14. The method of claim 13, further including the step of:

applying an anti-reflection (AR) coating to the back surface of the microlens array substrate to further reduce reflections.

15. A method for fabricating an optical fiber collimator array, comprising the steps of:

providing an optical fiber array block configured to receive and retain a plurality of individual optical fibers which carry optical signals, the optical fiber array block including an angled surface;

providing a microlens array substrate including a plurality of microlenses integrated along a microlens surface, the microlens array substrate including a sloped surface opposite the microlens surface that is coupled to the angled surface such that the optical signals from the individual optical fibers are each collimated by a different one of the integrated microlenses; and

providing an index-matched angled spacer including a slanted surface and a back surface opposite the slanted surface, wherein the back surface is coupled to the microlens surface and the angle of the slanted surface is different from that of the sloped surface of the microlens array substrate and the angled surface of the optical fiber array block.

16. The method of claim 15, wherein the integrated microlenses are graded-index (GRIN) lenses.
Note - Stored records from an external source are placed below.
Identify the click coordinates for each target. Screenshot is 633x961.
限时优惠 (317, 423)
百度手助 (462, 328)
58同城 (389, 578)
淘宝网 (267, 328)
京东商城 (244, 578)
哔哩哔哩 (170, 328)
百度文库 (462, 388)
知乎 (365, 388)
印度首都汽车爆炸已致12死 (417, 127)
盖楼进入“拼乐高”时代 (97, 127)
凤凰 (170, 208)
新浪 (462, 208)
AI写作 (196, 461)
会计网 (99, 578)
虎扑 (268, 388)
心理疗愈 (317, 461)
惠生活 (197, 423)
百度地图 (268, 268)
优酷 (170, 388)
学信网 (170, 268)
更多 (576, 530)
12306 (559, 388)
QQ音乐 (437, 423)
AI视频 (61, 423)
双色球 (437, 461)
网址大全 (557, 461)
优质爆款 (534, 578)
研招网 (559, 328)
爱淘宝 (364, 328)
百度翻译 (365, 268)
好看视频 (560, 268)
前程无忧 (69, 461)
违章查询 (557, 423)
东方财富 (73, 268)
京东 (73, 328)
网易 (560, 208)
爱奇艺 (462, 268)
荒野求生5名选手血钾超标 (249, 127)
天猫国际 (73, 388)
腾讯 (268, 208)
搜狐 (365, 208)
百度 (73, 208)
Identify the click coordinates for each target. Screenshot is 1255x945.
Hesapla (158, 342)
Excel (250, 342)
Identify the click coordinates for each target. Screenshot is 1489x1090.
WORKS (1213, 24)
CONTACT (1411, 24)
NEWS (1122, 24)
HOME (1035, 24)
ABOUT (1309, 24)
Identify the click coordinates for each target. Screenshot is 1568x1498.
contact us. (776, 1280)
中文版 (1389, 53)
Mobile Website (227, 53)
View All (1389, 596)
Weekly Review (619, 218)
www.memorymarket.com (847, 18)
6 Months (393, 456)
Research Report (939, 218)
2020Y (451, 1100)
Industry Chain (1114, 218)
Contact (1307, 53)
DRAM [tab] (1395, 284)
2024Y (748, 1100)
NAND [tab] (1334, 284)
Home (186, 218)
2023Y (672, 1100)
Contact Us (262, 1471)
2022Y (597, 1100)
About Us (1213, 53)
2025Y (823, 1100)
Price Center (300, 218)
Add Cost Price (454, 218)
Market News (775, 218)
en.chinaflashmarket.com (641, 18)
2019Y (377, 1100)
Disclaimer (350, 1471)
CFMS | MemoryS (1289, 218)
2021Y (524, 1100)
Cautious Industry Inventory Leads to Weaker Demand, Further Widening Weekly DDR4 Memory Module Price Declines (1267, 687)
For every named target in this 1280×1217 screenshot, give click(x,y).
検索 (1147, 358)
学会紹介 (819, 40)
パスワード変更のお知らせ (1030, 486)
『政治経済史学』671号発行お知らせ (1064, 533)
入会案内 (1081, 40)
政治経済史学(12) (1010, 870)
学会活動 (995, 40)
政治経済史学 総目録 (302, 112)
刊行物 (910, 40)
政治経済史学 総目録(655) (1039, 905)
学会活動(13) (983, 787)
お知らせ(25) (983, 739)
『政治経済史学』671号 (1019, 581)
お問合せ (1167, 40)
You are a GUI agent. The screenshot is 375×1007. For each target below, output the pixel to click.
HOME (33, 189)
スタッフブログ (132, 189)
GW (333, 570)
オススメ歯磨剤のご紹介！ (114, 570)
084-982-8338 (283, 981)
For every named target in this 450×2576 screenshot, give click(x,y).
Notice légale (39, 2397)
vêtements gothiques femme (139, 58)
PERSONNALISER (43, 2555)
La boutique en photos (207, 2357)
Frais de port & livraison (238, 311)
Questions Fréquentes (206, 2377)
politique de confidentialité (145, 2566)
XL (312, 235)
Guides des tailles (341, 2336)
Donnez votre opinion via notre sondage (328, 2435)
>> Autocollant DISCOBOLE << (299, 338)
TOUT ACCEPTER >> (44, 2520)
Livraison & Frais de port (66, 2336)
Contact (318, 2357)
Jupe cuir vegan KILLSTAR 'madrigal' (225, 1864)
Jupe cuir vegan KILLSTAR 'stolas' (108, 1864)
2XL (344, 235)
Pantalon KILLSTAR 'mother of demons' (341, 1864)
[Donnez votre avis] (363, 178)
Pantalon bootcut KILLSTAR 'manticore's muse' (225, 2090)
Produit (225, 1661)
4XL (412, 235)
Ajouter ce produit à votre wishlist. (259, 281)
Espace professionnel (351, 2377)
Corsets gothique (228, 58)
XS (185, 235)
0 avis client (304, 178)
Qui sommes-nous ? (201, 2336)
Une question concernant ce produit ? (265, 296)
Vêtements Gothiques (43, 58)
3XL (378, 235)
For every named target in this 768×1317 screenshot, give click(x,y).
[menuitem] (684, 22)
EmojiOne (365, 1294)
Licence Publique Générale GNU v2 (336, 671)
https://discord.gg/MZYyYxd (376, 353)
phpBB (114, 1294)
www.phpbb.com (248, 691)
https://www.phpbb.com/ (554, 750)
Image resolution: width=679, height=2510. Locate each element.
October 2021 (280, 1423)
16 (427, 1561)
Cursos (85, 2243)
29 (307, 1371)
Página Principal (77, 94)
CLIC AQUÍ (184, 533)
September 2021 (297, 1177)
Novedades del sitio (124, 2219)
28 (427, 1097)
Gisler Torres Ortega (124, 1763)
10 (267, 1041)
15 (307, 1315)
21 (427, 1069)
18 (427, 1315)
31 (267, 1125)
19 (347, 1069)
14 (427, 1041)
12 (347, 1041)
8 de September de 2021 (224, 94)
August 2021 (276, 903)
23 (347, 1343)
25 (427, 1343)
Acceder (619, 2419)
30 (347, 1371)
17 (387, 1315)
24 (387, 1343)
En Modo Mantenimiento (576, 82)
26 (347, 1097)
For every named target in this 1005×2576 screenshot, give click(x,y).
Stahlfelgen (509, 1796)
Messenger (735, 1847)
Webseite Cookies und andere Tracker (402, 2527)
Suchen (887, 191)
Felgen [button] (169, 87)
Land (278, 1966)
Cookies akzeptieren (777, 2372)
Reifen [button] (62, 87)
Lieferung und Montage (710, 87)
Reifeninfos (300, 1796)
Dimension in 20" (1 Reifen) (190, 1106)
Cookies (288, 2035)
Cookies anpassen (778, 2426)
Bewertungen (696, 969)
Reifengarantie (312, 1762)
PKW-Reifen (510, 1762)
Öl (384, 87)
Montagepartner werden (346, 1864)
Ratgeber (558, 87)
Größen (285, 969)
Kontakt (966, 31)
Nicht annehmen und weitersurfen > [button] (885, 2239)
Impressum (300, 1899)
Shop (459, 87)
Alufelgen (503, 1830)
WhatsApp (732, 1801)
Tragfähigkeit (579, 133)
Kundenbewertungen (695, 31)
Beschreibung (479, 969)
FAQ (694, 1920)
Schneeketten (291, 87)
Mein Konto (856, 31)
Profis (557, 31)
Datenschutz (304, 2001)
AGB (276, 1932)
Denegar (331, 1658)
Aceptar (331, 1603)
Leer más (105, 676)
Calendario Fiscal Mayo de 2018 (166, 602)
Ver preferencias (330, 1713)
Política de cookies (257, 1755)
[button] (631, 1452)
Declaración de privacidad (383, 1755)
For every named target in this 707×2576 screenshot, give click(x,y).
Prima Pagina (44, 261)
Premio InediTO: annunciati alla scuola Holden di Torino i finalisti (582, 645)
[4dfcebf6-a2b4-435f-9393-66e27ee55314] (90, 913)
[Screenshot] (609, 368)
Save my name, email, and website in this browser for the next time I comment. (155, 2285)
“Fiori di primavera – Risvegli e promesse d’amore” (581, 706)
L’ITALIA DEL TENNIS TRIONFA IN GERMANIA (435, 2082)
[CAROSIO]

17. The method of claim 15, wherein the integrated microlenses are aspheric lenses.

18. The method of claim 15, wherein the sloped surface of the microlens array substrate is coupled to the angled surface of the optical fiber array block by an index-matched optical adhesive.

19. The method of claim 15, wherein the microlens surface includes an anti-reflection (AR) coating.

20. The method of claim 15, wherein the pitch of the integrated microlenses is about 250 microns.

21. The method of claim 15, wherein the sloped surface of the microlens array substrate and the angled surface of the optical fiber array block are both at about eight degrees from perpendicular to the optical axes of the individual optical fibers.

22. The method of claim 15, wherein the sloped surface of the microlens array substrate and the angled surface of the optical fiber array block are both at about eight degrees from perpendicular to the optical axes of the individual optical fibers and the slanted surface of the index-matched angled spacer is less than one degree from perpendicular to the optical axes the microlenses.

23. The method of claim 15, wherein the slanted surface of the index-matched angled spacer includes an anti-reflection (AR) coating.

24. The method of claim 15, wherein the sloped surface of the microlens array substrate and the angled surface of the optical fiber array block are at different angles with respect to the optical axes of the individual optical fibers.